Sem querer fazer um balanço da governação, o primeiro-ministro afirmou que foi mandatado para "recuperar a credibilidade e resgatar as melhores condições de investimento para o país" e que, um ano depois, a economia portuguesa "está a beneficiar de uma mudança que é estrutural e que em termos qualitativos e quantitativos é, sem dúvida, a mais importante dos últimos 50 anos".

Passos Coelho acrescentou que a mudança em curso é "talvez mesmo a mais relevante" desde que Portugal integrou a Associação Europeia de Livre Comércio, em 1960.

O primeiro-ministro alegou que hoje é patente, mesmo para os mais céticos, que o Governo tem "uma ideia clara" para a economia portuguesa, que passa por "mais democracia económica e diversificação nos mercados".

Reformas no "caminho certo"

De acordo com Passos Coelho, a troika  composta por Fundo Monetário Internacional, Banco Central Europeu e Comissão Europeia atestou que as reformas estruturais estão "num caminho correto" em Portugal.

"É o que sucede no mercado laboral, na mobilidade de pessoas e bens, proporcionadas com as reformas que estão também a emergir do arrendamento habitacional, na gradual eliminação dos tradicionais défices da economia portuguesa, como por exemplo na área energética e dos transportes, nos contratos de concessões, na reforma do mapa judicial e nos códigos de justiça, na reforma autárquica, na eliminação das barreiras ao investimento, na eliminação ou redução de custos de contexto, como é o exemplo do 'licenciamento zero', na reestruturação das empresas públicas, principalmente no setor dos transportes, na exigência de mais concorrência no mercado, entre muitas outras matérias", enumerou.

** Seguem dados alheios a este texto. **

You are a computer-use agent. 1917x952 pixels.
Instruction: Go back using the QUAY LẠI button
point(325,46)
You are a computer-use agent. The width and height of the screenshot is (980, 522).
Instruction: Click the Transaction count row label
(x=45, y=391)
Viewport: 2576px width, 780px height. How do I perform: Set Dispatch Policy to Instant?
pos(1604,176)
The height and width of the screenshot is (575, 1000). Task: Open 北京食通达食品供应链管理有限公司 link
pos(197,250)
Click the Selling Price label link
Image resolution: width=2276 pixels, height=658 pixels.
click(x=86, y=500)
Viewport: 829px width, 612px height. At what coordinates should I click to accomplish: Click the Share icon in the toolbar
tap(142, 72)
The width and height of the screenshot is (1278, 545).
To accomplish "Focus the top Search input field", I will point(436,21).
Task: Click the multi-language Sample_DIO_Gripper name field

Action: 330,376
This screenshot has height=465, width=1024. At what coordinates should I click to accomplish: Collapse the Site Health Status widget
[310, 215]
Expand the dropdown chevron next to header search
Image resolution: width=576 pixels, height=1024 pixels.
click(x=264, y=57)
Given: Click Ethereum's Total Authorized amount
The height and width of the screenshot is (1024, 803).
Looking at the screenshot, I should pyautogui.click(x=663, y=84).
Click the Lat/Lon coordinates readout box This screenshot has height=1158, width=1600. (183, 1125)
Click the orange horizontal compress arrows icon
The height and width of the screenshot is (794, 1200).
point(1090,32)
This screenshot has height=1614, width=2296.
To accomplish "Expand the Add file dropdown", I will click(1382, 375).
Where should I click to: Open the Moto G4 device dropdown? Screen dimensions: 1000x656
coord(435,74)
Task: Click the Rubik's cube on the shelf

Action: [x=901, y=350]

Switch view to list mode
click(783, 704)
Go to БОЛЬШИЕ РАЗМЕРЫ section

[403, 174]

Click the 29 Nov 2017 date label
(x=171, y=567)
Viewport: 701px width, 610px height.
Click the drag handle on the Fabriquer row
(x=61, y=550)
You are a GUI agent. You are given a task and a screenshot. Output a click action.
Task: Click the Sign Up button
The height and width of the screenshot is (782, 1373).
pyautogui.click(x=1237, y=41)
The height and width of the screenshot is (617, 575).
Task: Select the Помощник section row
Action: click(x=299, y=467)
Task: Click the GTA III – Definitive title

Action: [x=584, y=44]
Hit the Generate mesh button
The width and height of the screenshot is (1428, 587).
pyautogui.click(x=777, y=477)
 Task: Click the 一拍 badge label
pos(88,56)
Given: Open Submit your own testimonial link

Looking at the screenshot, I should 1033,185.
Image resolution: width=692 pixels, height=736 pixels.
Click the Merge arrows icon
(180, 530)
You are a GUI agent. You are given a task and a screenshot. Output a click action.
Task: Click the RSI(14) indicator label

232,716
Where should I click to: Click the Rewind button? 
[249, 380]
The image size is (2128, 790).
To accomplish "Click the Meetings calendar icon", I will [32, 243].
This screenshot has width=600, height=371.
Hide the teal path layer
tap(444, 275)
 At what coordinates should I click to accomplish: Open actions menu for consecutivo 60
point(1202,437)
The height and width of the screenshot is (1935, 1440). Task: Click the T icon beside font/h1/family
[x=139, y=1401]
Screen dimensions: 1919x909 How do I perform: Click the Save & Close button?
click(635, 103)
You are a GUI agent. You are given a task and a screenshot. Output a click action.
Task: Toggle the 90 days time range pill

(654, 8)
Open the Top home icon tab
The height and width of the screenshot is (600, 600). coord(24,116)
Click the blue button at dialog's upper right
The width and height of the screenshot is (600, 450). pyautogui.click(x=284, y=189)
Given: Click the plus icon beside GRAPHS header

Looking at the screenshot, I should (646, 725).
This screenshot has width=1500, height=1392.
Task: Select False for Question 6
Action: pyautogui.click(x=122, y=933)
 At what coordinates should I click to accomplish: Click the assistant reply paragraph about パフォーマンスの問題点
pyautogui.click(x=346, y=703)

Processo de privatizações com "êxito indiscutível"

Por outro lado, o primeiro-ministro sustentou que é indiscutível "o êxito" do processo de privatizações, que apontou como "uma etapa crucial para a recuperação do país, e deixou um elogio à "grande capacidade de resistência" dos portugueses.

"Têm suportado, em nome do interesse nacional e de uma esperança no futuro, grandes sacrifícios, como o fazem os nossos desempregados", afirmou.

No que respeita à "envolvente externa", Passos Coelho considerou que a União Europeia, em particular a zona euro, atravessa "um momento crucial" e que "os próximos três meses serão decisivos", manifestando-se "confiante" de que serão "novas respostas para a dimensão política e social".

No seu entender, "é crucial a ratificação dos tratados europeus firmados recentemente em Bruxelas".